Não é com raciocínios simplistas que se pode ler uma poesia tão rica – a refletir a complexidade humana, política e econômica do mundo contemporâneo. Por isso, o Caderno de Césaire não é fácil; nenhuma poesia que valha a pena é totalmente acessível à primeira leitura, assim como a consciência aguda de nossa condição humana é sempre um trabalho a ser retomado a cada manhã.

que basta que nos coloquemos no ritmo do mundo porém a obra do homem somente
agora começou
e falta ao homem conquistar toda a proibição imobilizada nos rincões de seu fervor
e nenhuma raça tem o monopólio da beleza, da inteligência, da força
e há lugares para que todos possam conquistar e agora sabemos que o sol gira ao redor
de nossa terra iluminando a parcela que fixou nossa única exclusiva vontade e que toda
estrela cai do céu à terra ao nosso comando sem limite.

É, claro, uma perspectiva utópica. E não seria um pouco de utopia o que mais falta ao nosso mundo desencantado, onde tantos têm fórmulas infalíveis e mecânicas para redimir a humanidade, mas quase sempre transformam os problemas em, como disse o Padre Vieira, “xadrez de palavras”?

Aimé Césaire assumia, por meio de seu poema, a impureza de uma condição vincada pela circunstância histórica. Não pretendia abolir a história passada, como hoje muitos parecem pretender. Mais uma vez: a grande poesia não se pode fazer com autocomplacência; por que o poderia a política, que, por definição, deveria compartilhar com os poetas a tarefa de “dar um sentido mais puro às palavras da tribo” (Mallarmé)?

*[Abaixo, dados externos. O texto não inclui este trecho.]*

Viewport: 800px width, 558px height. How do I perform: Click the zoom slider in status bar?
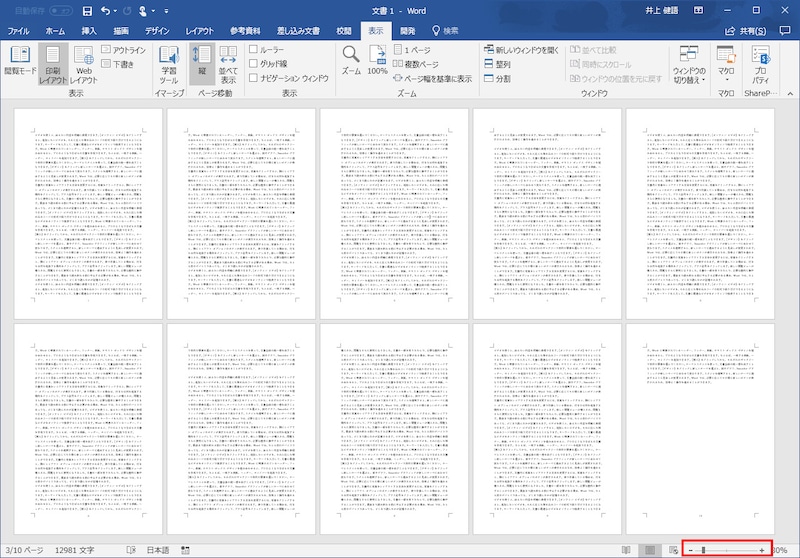703,550
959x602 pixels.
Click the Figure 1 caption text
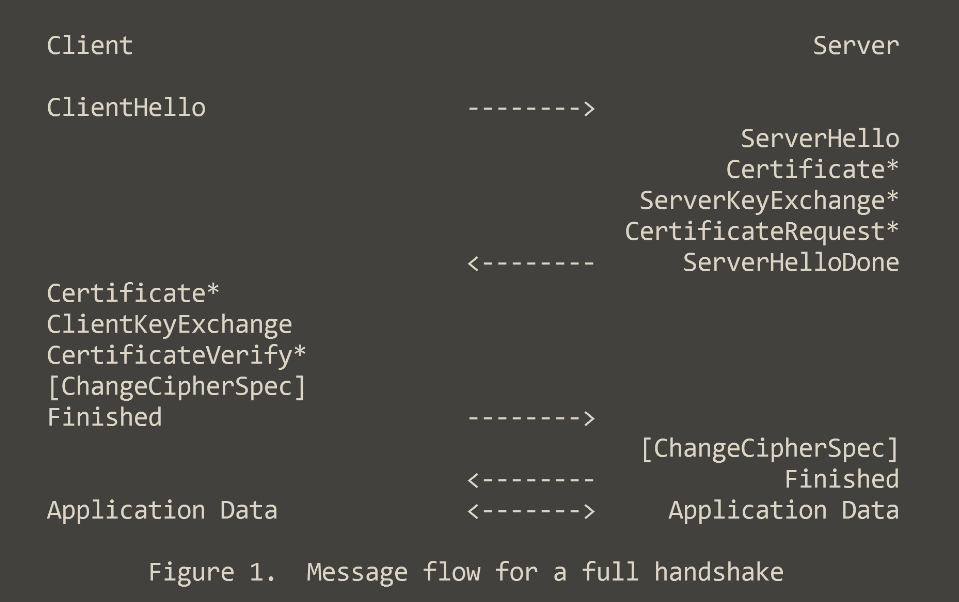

E aqui estão aqueles que não se consolam porque não são feitos à semelhança de Deus
senão do Diabo, aqueles que consideram que se é negro como se é dependente de segunda
classe: esperando melhorar e com possibilidade de subir mais alto; aqueles que capitulam
diante de si próprios; aqueles que vivem no fundo da masmorra de si mesmos; aqueles
que se envolvem com pseudomorfose orgulhosa; aqueles que dizem à Europa: “Olhe, eu
sei como fazer reverências, como apresentar meus respeitos, em resumo, não sou diferente
de você; não faça caso de minha pele negra: foi o sol que me queimou”.



No mínimo, Aimé Césaire é um poeta que merece ser lido com muita atenção.

 

Título: Caderno de um retorno ao país natal
Autor: Aimé Césaire
Gênero: Ficção | Literatura Estrangeira
Ano da edição: 2011
Selo: Editora Terceiro Milênio

Eloésio Paulo é professor titular da UNIFAL-MG e autor dos livros: Teatro às escuras — uma introdução ao romance de Uilcon Pereira (1988), Os 10 pecados de Paulo Coelho (2008), Loucura e ideologia em dois romances dos anos 1970 (2014) e Questões abertas sobre O Alienista, de Machado de Assis (2020). Desde 2021, colabora com a coluna “UNIFAL-MG Indica” do Jornal UNIFAL-MG e atualmente assina, no mesmo jornal, essa coluna exclusiva semanal sobre produções literárias. “Montra” significa vitrine ou espaço onde artigos ficam em exposição.